**Your goal**.
Please render the data, from its first line through the line containing "Action: 1268,704" (both ends included), as a Markdown table with the columns Row and Line. Number each line and omit blank lines.

Extracted data:
>> start

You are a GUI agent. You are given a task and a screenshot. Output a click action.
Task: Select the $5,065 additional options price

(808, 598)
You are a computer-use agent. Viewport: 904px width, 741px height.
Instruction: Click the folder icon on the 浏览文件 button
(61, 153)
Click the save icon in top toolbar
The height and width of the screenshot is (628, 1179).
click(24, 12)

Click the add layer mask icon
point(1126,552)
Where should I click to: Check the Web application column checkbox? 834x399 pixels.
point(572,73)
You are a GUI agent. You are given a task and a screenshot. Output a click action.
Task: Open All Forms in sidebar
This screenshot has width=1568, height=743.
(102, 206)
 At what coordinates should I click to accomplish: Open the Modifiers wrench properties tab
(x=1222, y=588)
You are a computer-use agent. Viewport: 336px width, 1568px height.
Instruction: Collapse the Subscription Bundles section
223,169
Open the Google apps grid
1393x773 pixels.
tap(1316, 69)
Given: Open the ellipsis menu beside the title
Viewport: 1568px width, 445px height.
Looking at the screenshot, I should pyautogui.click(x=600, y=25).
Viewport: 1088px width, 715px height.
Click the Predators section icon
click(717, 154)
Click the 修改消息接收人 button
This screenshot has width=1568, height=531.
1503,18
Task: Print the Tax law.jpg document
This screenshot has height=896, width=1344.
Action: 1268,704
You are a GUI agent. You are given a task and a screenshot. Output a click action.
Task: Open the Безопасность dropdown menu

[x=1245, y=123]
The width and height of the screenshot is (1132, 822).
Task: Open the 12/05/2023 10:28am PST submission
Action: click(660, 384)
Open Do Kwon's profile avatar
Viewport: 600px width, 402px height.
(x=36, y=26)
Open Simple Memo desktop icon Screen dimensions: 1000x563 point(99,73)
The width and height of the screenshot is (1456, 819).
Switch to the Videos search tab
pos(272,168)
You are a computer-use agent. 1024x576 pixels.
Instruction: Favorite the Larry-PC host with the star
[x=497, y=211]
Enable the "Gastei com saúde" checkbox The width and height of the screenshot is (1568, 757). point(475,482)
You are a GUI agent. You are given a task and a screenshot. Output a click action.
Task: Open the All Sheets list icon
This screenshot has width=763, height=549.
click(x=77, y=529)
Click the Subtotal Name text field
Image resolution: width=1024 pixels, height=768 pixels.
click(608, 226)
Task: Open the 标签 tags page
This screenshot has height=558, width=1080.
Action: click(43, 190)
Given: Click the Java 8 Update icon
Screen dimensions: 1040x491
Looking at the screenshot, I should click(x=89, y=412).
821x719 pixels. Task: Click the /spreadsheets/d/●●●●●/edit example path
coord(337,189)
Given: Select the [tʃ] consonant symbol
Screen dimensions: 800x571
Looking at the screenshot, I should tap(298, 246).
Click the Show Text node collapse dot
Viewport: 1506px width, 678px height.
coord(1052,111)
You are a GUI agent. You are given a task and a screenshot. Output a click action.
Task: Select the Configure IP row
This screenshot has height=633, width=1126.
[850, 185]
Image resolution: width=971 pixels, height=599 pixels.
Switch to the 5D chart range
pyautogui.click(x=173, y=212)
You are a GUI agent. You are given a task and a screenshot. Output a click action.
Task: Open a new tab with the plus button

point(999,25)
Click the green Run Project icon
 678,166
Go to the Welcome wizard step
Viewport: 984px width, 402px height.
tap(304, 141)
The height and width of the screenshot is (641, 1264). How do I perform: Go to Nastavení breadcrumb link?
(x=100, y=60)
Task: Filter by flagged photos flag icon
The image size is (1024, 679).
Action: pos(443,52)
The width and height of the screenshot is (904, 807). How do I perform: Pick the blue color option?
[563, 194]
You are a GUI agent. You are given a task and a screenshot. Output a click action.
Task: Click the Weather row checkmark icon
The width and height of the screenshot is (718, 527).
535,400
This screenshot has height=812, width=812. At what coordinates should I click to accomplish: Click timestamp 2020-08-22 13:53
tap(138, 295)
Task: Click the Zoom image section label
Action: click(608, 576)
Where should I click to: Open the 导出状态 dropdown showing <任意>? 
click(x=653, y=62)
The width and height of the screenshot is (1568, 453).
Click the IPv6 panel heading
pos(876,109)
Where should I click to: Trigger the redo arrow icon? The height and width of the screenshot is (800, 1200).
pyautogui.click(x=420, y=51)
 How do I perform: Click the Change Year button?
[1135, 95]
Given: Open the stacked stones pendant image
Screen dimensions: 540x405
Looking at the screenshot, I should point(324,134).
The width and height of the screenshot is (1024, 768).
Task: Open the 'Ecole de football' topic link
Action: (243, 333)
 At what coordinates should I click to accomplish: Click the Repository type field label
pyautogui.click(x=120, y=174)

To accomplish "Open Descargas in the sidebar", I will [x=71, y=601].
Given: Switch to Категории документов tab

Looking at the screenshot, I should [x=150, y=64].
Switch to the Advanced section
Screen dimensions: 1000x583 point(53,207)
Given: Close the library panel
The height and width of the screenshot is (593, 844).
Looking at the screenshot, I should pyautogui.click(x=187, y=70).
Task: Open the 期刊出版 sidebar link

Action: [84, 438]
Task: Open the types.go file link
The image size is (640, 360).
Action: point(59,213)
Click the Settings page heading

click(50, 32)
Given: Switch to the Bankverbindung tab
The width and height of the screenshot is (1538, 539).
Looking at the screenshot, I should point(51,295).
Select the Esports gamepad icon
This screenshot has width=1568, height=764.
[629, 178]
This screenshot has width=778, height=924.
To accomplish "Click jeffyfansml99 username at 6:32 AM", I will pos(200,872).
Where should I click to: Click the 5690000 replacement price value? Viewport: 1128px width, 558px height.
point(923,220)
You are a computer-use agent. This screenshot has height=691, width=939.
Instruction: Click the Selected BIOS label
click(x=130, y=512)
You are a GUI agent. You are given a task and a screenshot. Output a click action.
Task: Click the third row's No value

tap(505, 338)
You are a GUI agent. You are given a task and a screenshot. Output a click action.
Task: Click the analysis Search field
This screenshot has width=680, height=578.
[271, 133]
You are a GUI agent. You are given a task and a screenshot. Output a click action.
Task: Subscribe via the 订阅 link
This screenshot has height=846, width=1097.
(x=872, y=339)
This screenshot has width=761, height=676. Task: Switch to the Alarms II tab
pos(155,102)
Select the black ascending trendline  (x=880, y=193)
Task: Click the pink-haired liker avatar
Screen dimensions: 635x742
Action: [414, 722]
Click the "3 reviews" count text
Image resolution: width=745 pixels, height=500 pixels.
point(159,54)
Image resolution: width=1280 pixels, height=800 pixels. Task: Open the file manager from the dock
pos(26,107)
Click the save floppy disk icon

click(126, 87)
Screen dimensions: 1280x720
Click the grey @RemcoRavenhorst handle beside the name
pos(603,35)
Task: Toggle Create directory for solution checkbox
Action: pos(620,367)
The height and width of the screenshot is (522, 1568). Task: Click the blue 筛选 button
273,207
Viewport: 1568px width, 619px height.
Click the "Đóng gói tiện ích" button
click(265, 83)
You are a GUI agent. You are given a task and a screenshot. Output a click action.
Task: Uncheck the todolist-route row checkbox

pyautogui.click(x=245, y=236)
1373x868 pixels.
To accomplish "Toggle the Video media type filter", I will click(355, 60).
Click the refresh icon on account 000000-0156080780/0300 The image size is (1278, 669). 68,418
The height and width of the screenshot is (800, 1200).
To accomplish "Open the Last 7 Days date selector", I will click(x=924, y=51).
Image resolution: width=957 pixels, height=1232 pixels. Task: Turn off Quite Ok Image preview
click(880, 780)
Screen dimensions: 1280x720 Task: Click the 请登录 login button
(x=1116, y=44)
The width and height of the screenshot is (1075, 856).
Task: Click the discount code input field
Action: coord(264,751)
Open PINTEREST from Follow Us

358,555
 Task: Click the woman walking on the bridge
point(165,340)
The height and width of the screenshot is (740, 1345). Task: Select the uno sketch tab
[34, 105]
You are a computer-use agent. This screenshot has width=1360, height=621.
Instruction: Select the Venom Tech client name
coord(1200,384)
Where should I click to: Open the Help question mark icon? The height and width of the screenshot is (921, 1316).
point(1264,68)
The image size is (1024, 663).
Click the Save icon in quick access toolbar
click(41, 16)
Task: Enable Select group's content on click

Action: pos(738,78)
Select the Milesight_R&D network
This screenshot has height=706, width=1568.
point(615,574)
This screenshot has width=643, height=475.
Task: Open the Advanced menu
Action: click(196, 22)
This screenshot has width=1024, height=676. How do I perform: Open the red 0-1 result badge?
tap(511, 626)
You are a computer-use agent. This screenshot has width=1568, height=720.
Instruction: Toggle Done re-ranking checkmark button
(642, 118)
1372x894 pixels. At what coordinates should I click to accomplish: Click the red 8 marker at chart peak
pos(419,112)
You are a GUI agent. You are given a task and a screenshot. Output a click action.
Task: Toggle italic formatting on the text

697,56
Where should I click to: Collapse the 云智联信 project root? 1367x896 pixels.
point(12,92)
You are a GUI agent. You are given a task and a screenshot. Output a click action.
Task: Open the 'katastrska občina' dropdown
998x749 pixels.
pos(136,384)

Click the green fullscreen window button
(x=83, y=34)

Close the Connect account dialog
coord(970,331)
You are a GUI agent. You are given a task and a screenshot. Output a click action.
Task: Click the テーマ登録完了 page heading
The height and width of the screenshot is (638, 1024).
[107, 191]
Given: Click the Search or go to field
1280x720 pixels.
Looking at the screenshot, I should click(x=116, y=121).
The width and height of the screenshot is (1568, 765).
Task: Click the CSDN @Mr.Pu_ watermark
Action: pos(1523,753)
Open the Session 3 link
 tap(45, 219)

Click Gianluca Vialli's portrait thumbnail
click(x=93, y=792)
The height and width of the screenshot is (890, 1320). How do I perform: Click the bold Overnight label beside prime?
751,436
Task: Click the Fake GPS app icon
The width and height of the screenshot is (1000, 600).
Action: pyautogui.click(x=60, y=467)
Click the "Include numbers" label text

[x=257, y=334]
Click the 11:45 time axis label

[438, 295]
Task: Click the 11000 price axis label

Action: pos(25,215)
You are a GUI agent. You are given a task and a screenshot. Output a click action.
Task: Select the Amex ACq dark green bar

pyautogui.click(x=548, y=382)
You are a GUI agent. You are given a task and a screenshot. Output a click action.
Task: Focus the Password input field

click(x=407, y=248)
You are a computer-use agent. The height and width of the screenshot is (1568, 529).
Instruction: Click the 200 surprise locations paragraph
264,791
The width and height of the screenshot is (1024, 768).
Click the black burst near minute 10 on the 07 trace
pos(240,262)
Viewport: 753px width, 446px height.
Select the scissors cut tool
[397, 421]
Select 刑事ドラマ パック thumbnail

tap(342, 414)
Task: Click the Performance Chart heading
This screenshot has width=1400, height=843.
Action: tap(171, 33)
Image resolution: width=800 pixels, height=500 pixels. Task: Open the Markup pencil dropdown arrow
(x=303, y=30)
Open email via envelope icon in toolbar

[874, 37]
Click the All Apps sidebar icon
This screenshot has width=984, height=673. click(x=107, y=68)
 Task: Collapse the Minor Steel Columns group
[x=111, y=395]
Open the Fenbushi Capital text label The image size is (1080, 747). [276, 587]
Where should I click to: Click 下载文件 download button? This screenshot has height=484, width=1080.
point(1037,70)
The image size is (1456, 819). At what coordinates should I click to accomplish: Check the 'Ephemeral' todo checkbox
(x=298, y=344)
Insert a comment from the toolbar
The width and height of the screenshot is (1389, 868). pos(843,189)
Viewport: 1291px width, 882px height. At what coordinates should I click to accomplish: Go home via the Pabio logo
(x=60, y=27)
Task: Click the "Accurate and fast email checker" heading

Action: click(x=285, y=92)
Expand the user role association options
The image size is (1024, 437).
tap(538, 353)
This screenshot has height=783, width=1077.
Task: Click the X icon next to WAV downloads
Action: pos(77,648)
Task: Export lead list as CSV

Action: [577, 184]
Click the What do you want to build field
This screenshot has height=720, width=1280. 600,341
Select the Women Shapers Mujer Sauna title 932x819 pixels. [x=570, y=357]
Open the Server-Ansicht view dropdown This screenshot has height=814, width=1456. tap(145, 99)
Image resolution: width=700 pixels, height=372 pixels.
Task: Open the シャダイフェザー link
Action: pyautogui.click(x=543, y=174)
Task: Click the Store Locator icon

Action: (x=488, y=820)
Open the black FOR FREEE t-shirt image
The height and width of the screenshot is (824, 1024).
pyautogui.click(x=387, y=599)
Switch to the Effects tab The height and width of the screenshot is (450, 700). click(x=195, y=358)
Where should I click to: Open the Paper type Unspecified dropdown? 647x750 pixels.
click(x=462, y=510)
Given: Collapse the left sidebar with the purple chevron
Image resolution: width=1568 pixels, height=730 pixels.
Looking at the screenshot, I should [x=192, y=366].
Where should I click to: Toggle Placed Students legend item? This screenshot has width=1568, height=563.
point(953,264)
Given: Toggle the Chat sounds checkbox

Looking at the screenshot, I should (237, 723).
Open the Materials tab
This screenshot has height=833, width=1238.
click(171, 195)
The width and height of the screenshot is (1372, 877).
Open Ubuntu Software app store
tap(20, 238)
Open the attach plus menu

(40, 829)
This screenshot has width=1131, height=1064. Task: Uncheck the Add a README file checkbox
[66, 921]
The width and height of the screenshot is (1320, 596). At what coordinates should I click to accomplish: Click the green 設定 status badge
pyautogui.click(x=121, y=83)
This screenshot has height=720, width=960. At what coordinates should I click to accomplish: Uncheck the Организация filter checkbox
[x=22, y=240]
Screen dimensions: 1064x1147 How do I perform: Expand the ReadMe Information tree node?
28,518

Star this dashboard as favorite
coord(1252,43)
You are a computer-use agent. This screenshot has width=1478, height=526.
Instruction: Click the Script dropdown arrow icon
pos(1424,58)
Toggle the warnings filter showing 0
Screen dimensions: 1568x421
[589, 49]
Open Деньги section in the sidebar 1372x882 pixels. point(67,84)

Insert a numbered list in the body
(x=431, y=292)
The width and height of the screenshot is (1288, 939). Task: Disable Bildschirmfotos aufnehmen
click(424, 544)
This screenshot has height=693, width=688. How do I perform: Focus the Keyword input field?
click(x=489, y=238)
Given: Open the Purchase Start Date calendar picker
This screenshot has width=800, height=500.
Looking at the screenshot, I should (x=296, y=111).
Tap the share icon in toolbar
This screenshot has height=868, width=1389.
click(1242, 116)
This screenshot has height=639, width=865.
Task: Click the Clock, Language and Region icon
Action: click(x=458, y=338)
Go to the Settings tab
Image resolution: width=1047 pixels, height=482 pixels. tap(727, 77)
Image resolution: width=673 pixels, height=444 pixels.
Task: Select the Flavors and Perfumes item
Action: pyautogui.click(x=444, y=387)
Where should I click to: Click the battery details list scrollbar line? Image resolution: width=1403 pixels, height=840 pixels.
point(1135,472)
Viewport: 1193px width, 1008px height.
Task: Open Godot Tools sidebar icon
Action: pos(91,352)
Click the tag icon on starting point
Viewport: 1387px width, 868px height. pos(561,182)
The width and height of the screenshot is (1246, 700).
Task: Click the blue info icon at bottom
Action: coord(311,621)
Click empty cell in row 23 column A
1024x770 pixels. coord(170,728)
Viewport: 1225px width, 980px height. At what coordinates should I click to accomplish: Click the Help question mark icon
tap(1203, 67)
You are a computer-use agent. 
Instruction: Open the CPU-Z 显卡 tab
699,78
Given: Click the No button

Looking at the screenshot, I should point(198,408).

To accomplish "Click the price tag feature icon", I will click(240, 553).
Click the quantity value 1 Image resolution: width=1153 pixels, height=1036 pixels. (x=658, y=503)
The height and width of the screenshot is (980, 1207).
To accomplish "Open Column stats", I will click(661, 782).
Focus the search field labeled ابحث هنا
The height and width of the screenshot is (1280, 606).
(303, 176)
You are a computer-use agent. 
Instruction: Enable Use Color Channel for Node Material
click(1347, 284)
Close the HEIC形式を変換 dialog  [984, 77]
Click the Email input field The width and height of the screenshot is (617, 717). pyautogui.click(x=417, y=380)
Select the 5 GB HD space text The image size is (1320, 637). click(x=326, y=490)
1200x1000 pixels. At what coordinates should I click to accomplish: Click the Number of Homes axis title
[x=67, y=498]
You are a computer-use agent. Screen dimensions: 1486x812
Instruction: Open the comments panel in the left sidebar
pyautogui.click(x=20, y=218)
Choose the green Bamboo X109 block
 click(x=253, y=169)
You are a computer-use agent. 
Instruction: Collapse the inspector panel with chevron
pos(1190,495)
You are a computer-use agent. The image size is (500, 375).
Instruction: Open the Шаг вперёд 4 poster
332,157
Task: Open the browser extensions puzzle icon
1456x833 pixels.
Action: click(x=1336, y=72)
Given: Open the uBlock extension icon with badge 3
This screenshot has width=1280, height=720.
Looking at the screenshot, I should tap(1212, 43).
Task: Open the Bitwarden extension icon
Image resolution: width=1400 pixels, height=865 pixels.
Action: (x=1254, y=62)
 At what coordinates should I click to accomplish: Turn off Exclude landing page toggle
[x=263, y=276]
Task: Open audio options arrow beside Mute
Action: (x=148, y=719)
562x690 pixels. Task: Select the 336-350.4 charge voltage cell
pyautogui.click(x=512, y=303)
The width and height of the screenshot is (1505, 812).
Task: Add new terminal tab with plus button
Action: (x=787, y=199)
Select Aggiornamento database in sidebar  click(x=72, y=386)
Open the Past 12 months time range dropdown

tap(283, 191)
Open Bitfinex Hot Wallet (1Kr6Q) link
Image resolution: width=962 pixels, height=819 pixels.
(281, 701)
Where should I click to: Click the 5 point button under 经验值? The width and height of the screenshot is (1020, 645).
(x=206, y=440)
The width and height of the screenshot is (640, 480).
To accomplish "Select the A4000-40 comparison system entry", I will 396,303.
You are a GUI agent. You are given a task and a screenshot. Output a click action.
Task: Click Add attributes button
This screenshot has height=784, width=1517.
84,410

>> end

**Full output**.
| Row | Line |
|---|---|
| 1 | You are a GUI agent. You are given a task and a screenshot. Output a click action. |
| 2 | Task: Select the $5,065 additional options price |
| 3 | (808, 598) |
| 4 | You are a computer-use agent. Viewport: 904px width, 741px height. |
| 5 | Instruction: Click the folder icon on the 浏览文件 button |
| 6 | (61, 153) |
| 7 | Click the save icon in top toolbar |
| 8 | The height and width of the screenshot is (628, 1179). |
| 9 | click(24, 12) |
| 10 | Click the add layer mask icon |
| 11 | point(1126,552) |
| 12 | Where should I click to: Check the Web application column checkbox? 834x399 pixels. |
| 13 | point(572,73) |
| 14 | You are a GUI agent. You are given a task and a screenshot. Output a click action. |
| 15 | Task: Open All Forms in sidebar |
| 16 | This screenshot has width=1568, height=743. |
| 17 | (102, 206) |
| 18 |  At what coordinates should I click to accomplish: Open the Modifiers wrench properties tab |
| 19 | (x=1222, y=588) |
| 20 | You are a computer-use agent. Viewport: 336px width, 1568px height. |
| 21 | Instruction: Collapse the Subscription Bundles section |
| 22 | 223,169 |
| 23 | Open the Google apps grid |
| 24 | 1393x773 pixels. |
| 25 | tap(1316, 69) |
| 26 | Given: Open the ellipsis menu beside the title |
| 27 | Viewport: 1568px width, 445px height. |
| 28 | Looking at the screenshot, I should pyautogui.click(x=600, y=25). |
| 29 | Viewport: 1088px width, 715px height. |
| 30 | Click the Predators section icon |
| 31 | click(717, 154) |
| 32 | Click the 修改消息接收人 button |
| 33 | This screenshot has width=1568, height=531. |
| 34 | 1503,18 |
| 35 | Task: Print the Tax law.jpg document |
| 36 | This screenshot has height=896, width=1344. |
| 37 | Action: 1268,704 |